All this uncertainty and fear has pushed bank shares down. And here's where the opportunity kicks in.

The opportunity
So far, I haven't made much of a case for buying shares of Bank of America and JPMorgan. Their businesses are opaque, they've proven in the past to be untrustworthy, and they've been in the headlines big-time because of the foreclosure fiasco.

Here's where the story gets good.

Since mid-April, shares of Bank of America are down about 40%, and JPMorgan's down about 20%.

I get interested in bank stocks that have price-to-tangible-book values below 1.5. Bank of America sits at 0.9, and JPMorgan sits at 1.3. That's cheap both on an absolute basis and on a relative basis versus competitors like US Bancorp (NYSE: USB) (2.8) and Wells Fargo (NYSE: WFC) (1.5). Of the largest commercial banks, only the most troubled one, Citigroup (NYSE: C), is similarly cheap (0.9).  

In addition, both B of A and JPMorgan (as well as Wells) scooped up competitors during the crisis. Bank of America swallowed up Merrill Lynch and Countrywide; JPMorgan took in Bear Stearns and Washington Mutual. And they've provisioned aggressively for bad loans. B of A has $1.21 provisioned for every dollar of bad loans, while JPMorgan is up at $2.20.

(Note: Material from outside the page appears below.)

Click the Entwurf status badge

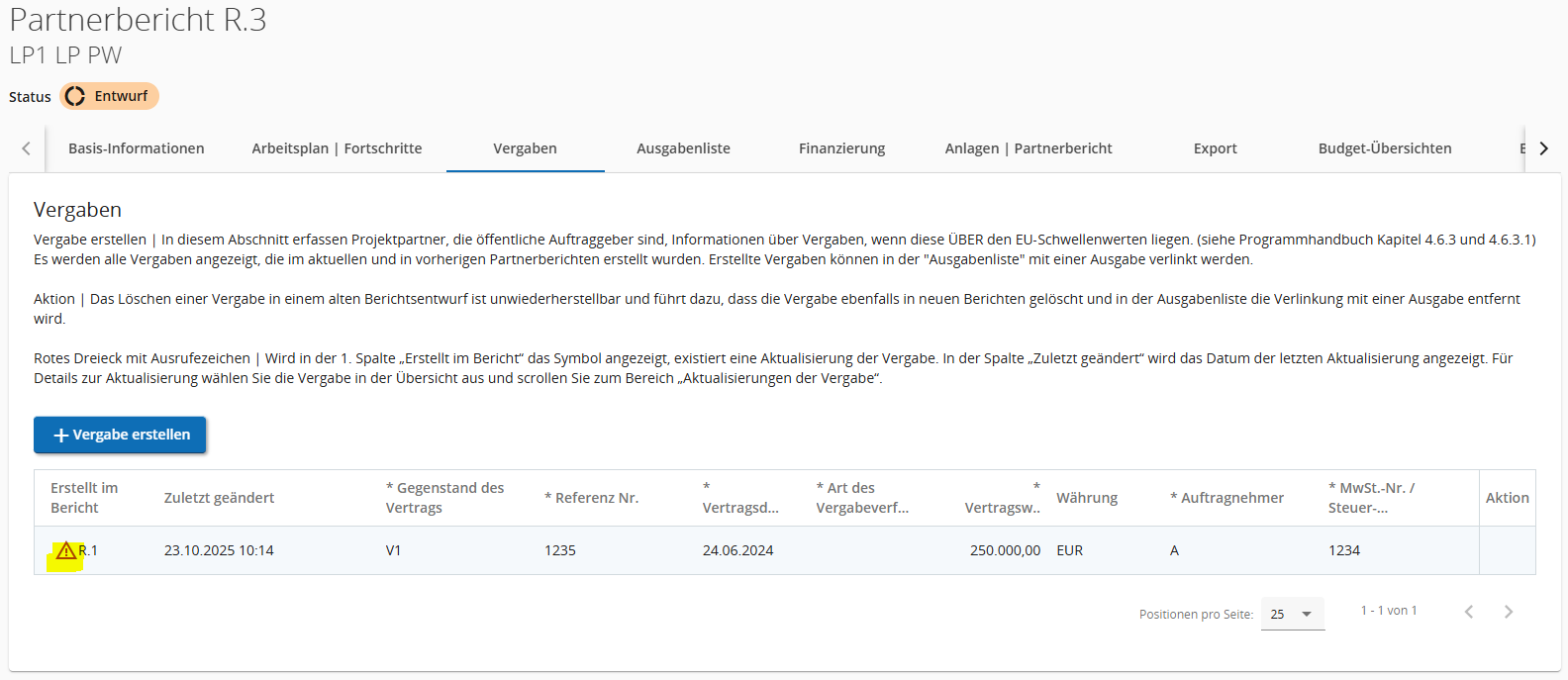[109, 96]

The combination of these factors means there's a lot of upside if the situation isn't as dire as the market is portraying. During the financial crisis, the government has shown a great will to ensure the prosperity of too-big-to-fail banks. My bet is that however this foreclosure mess ends up, it won't be catastrophic for the big banks. The government won't let it get that far.

Time to be a contrarian
Buying the big banks isn't a popular move right now. Perhaps that's rightfully so. This is a very risky play.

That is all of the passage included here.